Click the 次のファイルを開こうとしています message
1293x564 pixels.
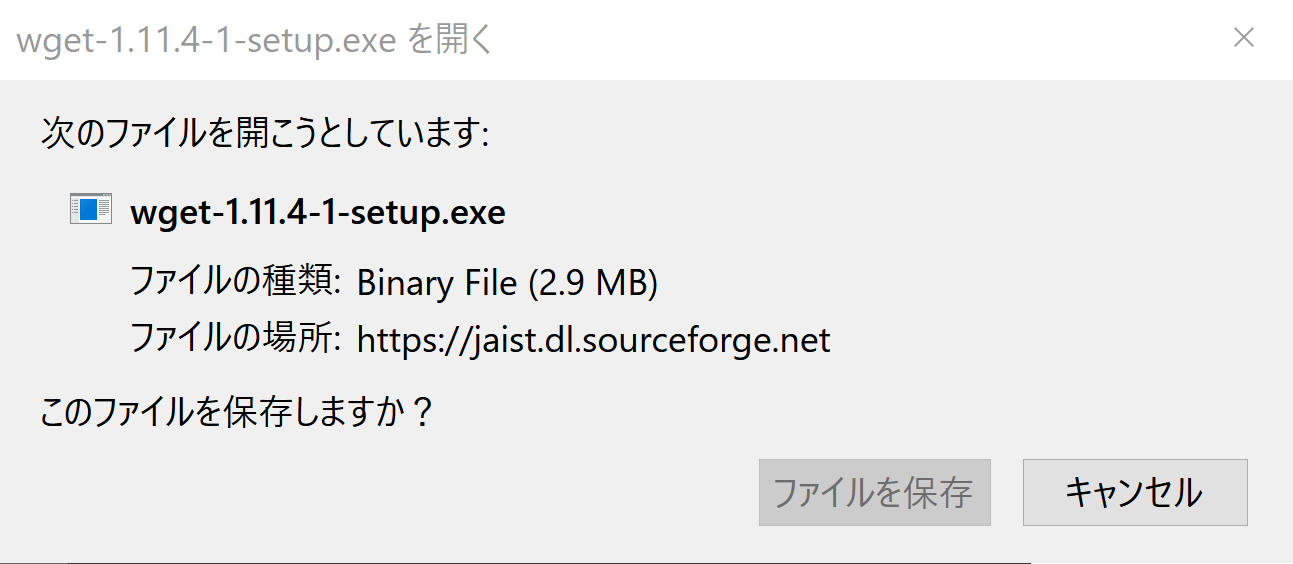pos(264,133)
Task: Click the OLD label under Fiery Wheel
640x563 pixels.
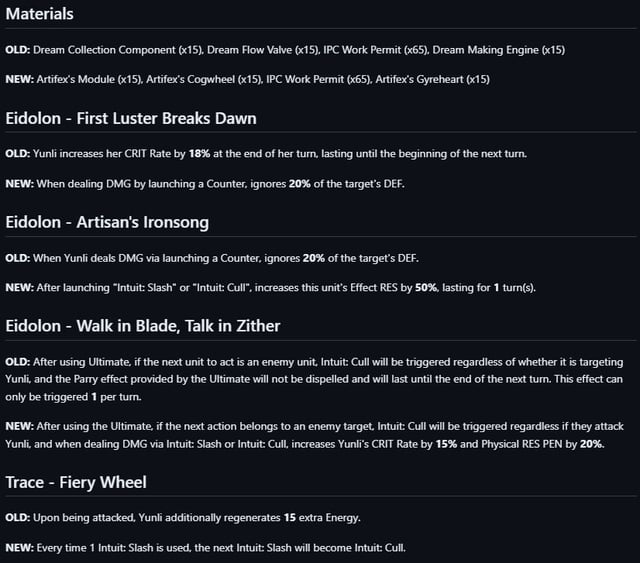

▶ THE PROBLEM: Retype verbatim only the lines beginning with the line that contains "1293x564 pixels." and ending with the last line of the listing above; pictures are to be excluded.

▶ OUTPUT OF THE EXERCISE:
1293x564 pixels.
pos(264,133)
Task: Click the OLD label under Fiery Wheel
640x563 pixels.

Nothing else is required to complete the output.